Fix Tailscale validator resilience across CLI/path edge cases

[Crabbotix]

What

• Harden Tailscale status detection in the desktop backend so Settings -> Server -> Detect Tailscale is resilient to real-world CLI output and execution quirks.
• Improve binary discovery and macOS execution fallback behavior.
• Prevent error-path crashes from unsafe UTF-8 truncation.
• Add regression tests for noisy JSON parsing and preview safety.

Why

We observed false validator failures even when Tailscale was installed and connected.
In local validation we confirmed a key environment contributor: the Tailscale GUI was installed and running, but the CLI was not discoverable via a normal tailscale command path. That can cause status probing to fail despite healthy Tailnet connectivity.

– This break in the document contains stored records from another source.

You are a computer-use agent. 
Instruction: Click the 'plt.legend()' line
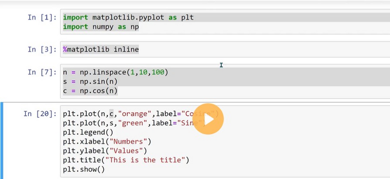pyautogui.click(x=88, y=132)
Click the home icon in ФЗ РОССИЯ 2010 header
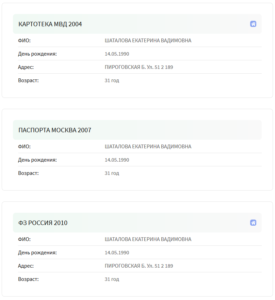 click(x=253, y=223)
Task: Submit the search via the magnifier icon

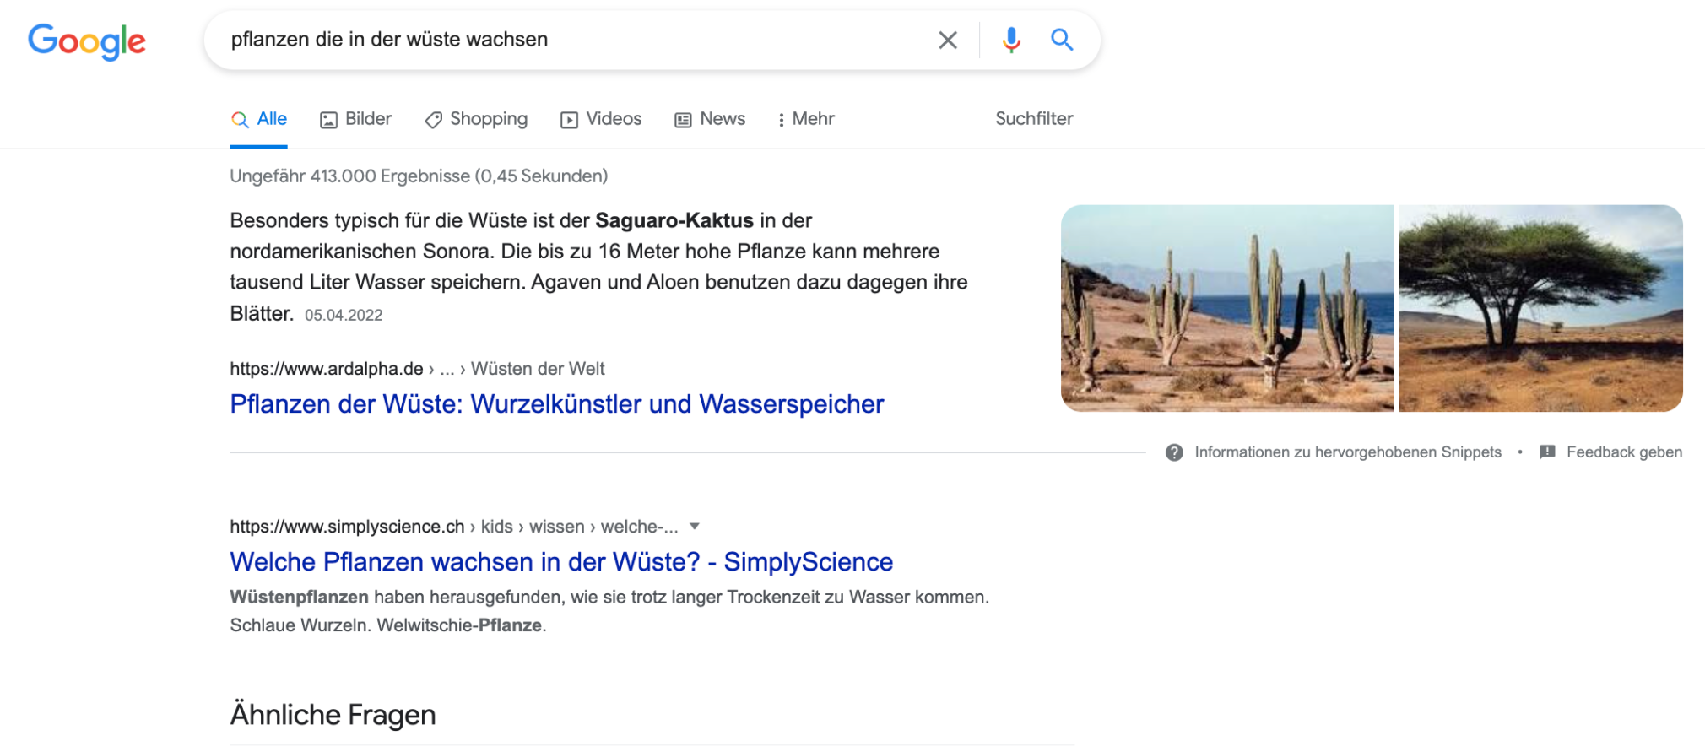Action: point(1061,39)
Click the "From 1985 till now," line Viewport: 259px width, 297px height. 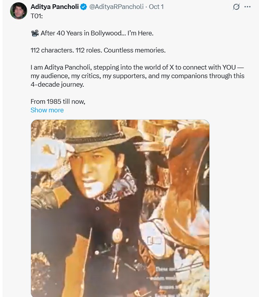58,101
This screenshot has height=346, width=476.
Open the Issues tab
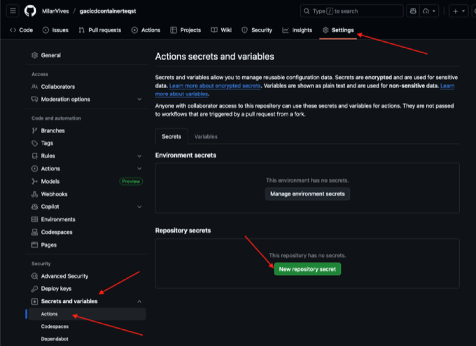(55, 30)
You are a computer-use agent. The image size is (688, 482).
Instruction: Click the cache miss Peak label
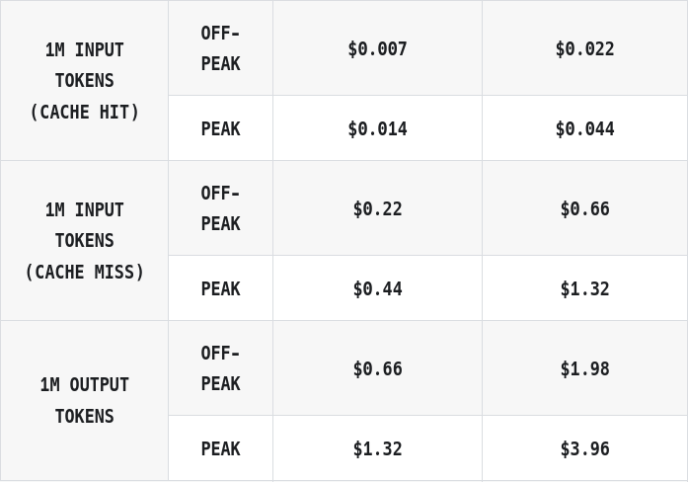click(221, 288)
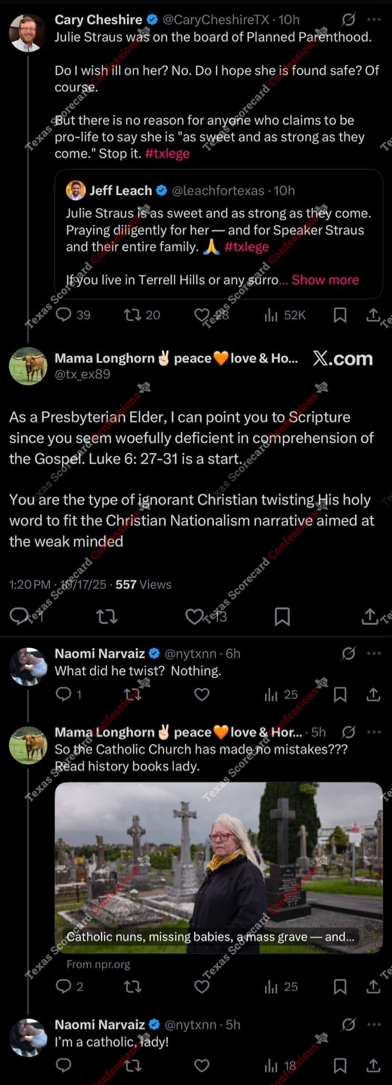392x1085 pixels.
Task: Open Jeff Leach's quoted profile name
Action: tap(121, 191)
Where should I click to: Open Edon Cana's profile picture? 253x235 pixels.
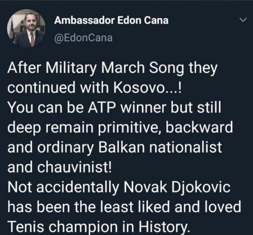pyautogui.click(x=26, y=28)
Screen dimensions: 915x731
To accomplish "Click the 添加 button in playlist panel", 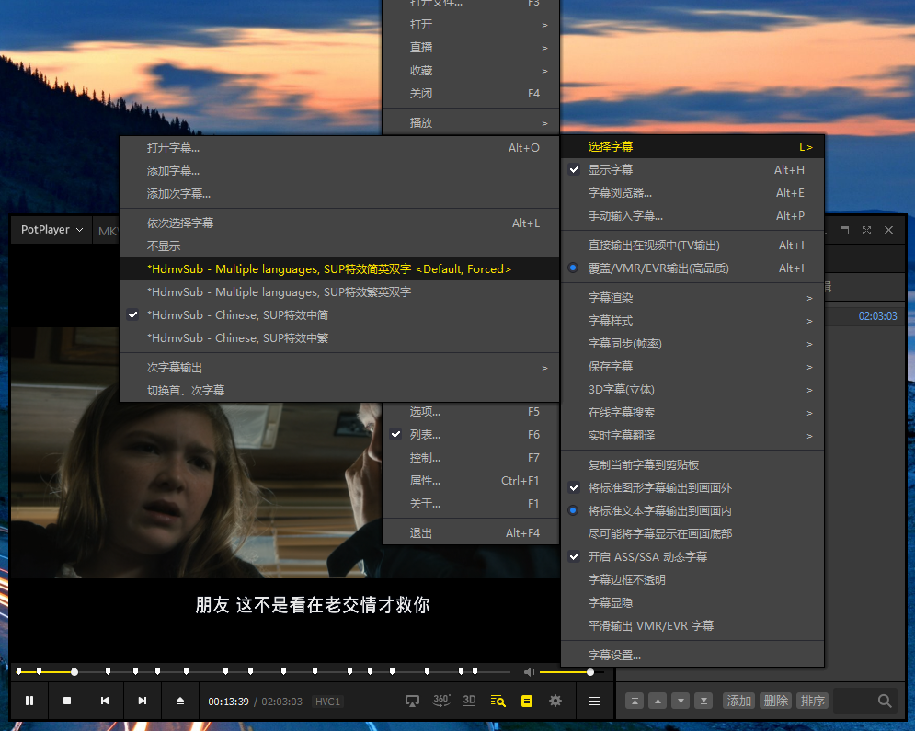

This PR keeps behavior robust even when environments differ:

• PATH / install-layout variance across macOS/Linux
• CLI output with extra prefix/suffix diagnostics
• command execution differences between launch contexts

How

Backend hardening

• src-tauri/src/tailscale/mod.rs

  • Added tailscale_output(...) with macOS fallback from launchctl asuser to direct execution.
  • Expanded binary candidates (including additional standard install paths).
  • Changed several probe/parse edge failures from hard command errors into degraded TailscaleStatus responses (installed: true, running: false, informative message).
  • Replaced byte-slicing preview logic with UTF-safe truncation helper.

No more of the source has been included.